▶ _WHAT TO DO_
Answer these questions from the post below about the mitre incident:
1. On what date did Katharine Jefferts Schori preach and preside at Southwark Cathedral?
2. Whose London home is Lambeth Palace?
3. For whom did some American parishes substitute prayers in place of those for the King during the War?

▶ _PAGE_
Posted: June 17, 2010 02:04 PM

This week, what is surely one of the most bizarre religion stories of the year came across my email. No, it wasn't the story about lightening hitting the giant Jesus statue in Ohio. Instead, it is the "Mitregate" scandal, part of the continuing saga of Anglican travail.

Both the Guardian in England and Episcopal News Service here in the States report the following:

When Presiding Bishop Katharine Jefferts Schori preached and presided at a Eucharist June 13 at Southwark Cathedral in London, she carried her mitre, or bishop's hat, rather than wear it.

She did so in order to comply with a "statement" from Lambeth Palace, the London home of Archbishop of Canterbury Rowan Williams, that said "that I was not to wear a mitre at Southwark Cathedral," Jefferts Schori told the Executive Council June 16 on the first day of its three-day meeting.


A mitre is the pointy hat that bishops wear as a symbol of their office and authority. Rowan Williams, the Archbishop of Canterbury, forbade his ecclesiastical equal, Katharine Jefferts Schori, the Presiding Bishop of the Episcopal Church ("Presiding Bishop" is the American and democratic term for "Archbishop") to wear her mitre while preaching in an English cathedral. In addition, Lambeth Palace ran the ecclesiastical equivalent to a background check on Presiding Bishop Jefferts Schori -- just to make sure she was rightly and duly ordained.

American Episcopalians are up at arms. After all, their church was founded during the Revolutionary period as a response to English interference with their new style, New World democratic Anglicanism. During the War, the Church of England tried to force their colonial offspring to pray for the King. Many American parishes closed rather than obey the directive; others cut those prayers out of their prayer books and replaced them with supplications for George Washington and the Continental Congress.

▶ _DATA RECORDS_
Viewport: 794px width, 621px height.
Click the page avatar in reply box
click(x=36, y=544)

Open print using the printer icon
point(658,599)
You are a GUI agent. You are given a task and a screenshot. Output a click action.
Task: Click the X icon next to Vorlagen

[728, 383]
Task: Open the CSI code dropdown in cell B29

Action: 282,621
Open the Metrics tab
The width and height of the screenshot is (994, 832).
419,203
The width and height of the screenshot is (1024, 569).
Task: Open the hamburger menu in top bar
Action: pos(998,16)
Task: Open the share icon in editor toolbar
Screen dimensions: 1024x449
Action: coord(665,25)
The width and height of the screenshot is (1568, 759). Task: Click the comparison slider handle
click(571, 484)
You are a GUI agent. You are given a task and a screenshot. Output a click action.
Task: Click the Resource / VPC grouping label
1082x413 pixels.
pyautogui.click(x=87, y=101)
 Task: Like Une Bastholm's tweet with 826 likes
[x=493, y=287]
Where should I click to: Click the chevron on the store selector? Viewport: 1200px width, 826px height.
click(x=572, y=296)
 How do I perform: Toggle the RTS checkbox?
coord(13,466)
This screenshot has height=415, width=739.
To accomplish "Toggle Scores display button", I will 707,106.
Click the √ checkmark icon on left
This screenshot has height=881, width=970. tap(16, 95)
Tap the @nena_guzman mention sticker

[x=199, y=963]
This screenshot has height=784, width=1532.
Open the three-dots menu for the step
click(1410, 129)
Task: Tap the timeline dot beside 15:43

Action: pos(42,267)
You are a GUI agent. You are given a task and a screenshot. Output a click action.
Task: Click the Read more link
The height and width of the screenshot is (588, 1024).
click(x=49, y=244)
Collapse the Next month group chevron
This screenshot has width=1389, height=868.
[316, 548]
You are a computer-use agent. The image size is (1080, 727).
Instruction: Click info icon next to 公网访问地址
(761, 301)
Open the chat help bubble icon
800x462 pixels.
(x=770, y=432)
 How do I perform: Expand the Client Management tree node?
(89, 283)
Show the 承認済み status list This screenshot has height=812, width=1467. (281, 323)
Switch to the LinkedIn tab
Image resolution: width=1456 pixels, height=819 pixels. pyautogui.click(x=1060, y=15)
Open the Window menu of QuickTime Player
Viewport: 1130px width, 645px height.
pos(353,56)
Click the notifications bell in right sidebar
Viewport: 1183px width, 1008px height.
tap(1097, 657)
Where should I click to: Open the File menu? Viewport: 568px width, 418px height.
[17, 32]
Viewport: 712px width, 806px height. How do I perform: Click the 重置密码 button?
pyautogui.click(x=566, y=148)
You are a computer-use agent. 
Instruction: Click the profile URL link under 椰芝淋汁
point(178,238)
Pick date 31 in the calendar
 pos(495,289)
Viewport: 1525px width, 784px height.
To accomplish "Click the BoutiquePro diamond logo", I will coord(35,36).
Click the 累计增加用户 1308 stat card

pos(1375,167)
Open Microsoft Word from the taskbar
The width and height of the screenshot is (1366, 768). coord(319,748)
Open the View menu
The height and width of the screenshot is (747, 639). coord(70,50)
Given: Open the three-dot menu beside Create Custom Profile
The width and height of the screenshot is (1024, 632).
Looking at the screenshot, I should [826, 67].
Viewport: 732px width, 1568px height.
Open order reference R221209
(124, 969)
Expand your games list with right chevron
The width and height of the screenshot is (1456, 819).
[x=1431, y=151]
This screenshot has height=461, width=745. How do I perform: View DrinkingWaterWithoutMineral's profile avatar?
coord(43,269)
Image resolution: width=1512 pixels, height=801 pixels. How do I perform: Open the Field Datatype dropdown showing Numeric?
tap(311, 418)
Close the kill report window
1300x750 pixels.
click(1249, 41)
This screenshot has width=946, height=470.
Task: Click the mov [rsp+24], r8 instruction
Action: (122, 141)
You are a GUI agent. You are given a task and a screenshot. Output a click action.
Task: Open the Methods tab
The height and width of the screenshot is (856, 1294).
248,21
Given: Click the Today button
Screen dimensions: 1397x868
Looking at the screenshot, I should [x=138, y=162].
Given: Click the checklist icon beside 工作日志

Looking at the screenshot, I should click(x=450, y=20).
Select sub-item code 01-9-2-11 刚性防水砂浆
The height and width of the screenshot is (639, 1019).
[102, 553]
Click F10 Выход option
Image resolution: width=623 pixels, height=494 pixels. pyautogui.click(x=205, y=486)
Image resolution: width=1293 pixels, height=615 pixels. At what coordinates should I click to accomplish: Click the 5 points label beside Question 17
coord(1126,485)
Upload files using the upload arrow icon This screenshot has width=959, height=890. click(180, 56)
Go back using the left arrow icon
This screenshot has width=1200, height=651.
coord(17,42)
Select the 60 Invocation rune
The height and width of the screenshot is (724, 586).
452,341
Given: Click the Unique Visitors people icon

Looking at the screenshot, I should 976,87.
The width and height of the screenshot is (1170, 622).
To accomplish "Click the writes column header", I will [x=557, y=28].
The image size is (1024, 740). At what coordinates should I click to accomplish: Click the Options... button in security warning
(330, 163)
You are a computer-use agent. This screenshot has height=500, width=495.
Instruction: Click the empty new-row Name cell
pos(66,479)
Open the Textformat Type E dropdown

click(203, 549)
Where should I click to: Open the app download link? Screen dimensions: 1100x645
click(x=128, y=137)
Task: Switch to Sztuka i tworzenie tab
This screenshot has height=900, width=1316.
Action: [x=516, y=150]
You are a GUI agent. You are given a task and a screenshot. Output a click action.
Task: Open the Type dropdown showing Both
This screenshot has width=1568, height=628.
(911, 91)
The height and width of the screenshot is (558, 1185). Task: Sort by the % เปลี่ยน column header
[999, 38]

▶ _ANSWER BELOW_
1. June 13
2. Archbishop of Canterbury Rowan Williams
3. George Washington and the Continental Congress